(Stored data)
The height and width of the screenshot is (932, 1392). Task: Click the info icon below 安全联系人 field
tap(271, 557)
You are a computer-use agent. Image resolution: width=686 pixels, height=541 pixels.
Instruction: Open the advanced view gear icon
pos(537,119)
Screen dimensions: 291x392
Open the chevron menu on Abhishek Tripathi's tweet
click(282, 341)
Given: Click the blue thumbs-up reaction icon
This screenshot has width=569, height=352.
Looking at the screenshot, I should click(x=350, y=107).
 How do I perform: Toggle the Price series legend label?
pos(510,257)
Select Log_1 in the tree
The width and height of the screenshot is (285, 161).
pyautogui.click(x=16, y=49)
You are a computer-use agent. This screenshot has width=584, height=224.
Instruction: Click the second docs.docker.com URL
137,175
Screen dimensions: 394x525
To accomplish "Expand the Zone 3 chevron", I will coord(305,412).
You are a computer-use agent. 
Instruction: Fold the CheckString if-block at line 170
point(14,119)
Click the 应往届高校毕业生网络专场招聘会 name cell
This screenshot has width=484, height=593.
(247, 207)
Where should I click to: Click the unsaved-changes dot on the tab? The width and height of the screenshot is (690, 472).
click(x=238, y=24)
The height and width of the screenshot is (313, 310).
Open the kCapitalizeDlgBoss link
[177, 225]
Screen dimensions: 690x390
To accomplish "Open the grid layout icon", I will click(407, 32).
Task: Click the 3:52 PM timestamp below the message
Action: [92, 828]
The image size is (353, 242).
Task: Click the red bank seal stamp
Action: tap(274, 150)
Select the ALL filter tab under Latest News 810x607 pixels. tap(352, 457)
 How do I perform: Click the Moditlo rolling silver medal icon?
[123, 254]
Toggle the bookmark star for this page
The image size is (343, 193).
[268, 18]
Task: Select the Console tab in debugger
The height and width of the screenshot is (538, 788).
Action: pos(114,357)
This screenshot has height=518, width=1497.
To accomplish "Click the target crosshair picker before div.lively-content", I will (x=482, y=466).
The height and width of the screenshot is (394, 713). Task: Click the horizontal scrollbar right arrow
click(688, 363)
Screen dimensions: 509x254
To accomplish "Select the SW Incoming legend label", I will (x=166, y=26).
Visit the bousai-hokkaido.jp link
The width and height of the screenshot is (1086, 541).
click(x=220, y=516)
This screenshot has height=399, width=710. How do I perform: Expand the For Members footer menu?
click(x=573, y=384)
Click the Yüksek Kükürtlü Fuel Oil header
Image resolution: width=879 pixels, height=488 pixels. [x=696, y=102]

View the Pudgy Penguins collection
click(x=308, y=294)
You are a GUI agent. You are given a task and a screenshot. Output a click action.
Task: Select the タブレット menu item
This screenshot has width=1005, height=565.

Task prompt = Scan the records for the string "computer". Copy each line in which it appears.

Written reply =
You are a computer-use agent. Image resolution: width=686 pixels, height=541 pixels.
You are a computer-use agent. This screenshot has width=584, height=224.
You are a computer-use agent. 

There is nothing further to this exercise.